CRISPR-Cas9 commercial research tool technology acquired from Broad Institute will be used to build preclinical model animals and target treatment function analysis to further gene treatment research and development

Macrogen, Inc. (CEO Ji-young Moon, www.macrogen.com), a precision medicine biotechnology company, announced on April 5 that it has acquired a non-exclusive commercial research tool license to CRISPR-Cas9 technology from the Broad Institute of MIT and Harvard in the USA, and said that the company’s gene editing technical portfolio has been further strengthened by licensing of this technology.

Macrogen has acquired around 50 technologies, including the CRISPR-Cas9 portfolio of the Broad Institute, which will expand the application of gene editing technology to a wider range of research and businesses.

Gene editing is a technology that can involve removing, inserting or correcting genes related to diseases that are difficult to treat with conventional medicine. In particular, the CRISPR-Cas9 can specify a gene to edit, earning great regards as the most innovative technology unmatched by previous generations.

CRISPR-Cas9 is the technology most commonly used in this type of research today.
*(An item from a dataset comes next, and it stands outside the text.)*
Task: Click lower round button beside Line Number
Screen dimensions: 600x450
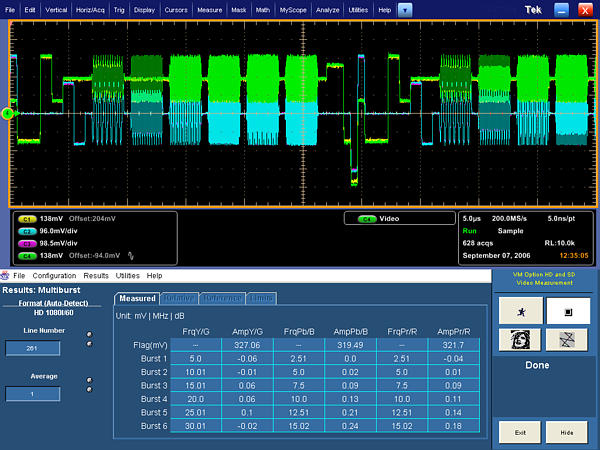Action: 89,344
CRISPR-Cas9 employs Cas9, a DNA cutting enzyme (protein) that utilizes a guide RNA to direct the CRISPR-Cas9 complex to the target gene sequence.

Macrogen aims to guide the field of new medicine development and precision medicine research and development, and plans to create new growth engines by expanding the application of the technologies in preclinical model animal building, and then expand the application to target treatments for diseases and cancer as well as gene treatment research and development.
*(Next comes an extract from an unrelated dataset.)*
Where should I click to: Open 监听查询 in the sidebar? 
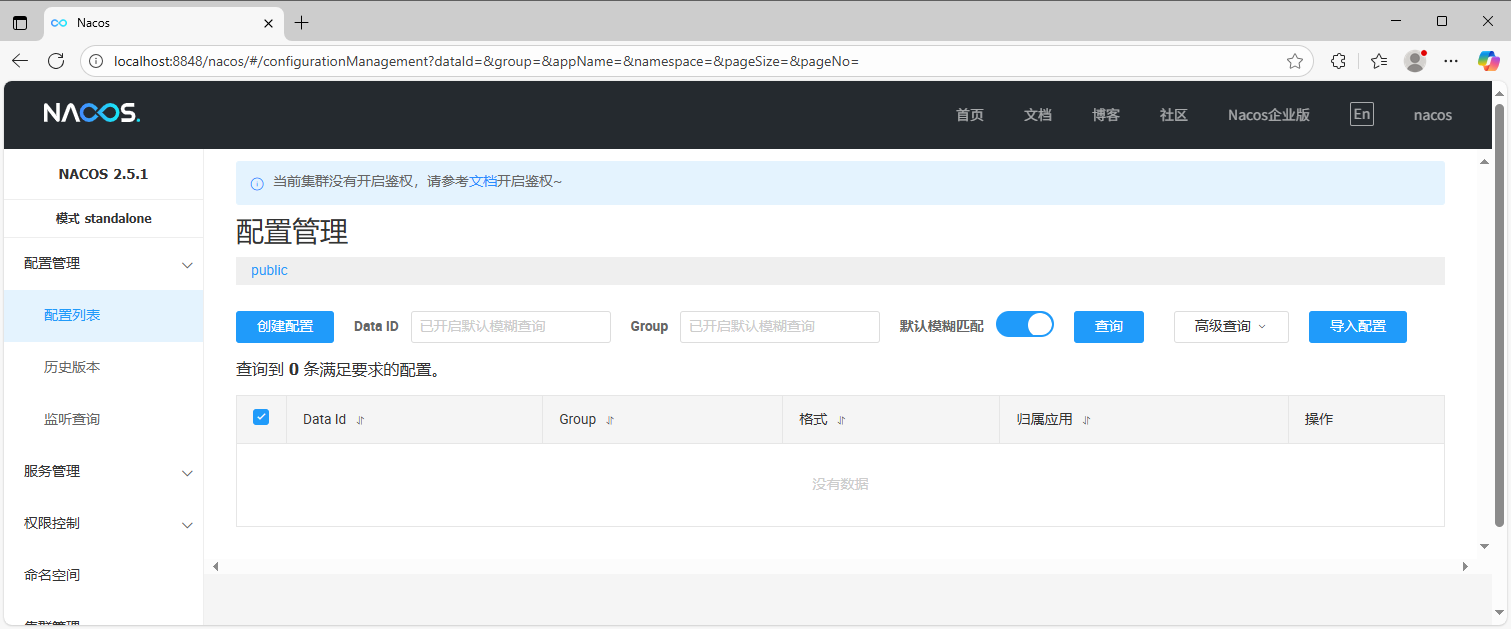coord(72,419)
Macrogen Chairman Jeong-sun Seo said, “Macrogen will be engaging in activities to further develop gene editing technology with the Broad Institute with the licensing of these technologies, and it will also continue to endeavor in the process of spreading CRISPR throughout the world.” He added that “Macrogen will be expanding the application of these technologies in the research and development of gene treatment as well as disease treatment, new medicine development and precision medicine to make further contributions to the promotion of health for mankind.”

Since its foundation in 1997, Macrogen has been implementing various activities in genetically engineered mouse (GEM), disease and new medicine assessment using GEM, the development of molecular diagnosis kits, target treatment research, new medicine research, and gene treatment research using stem cells and induced pluripotent stem cells for the purpose of realizing and implementing precision medicine. The company has also been continuously supporting various research and development activities by domestic and overseas life science and medicine researchers.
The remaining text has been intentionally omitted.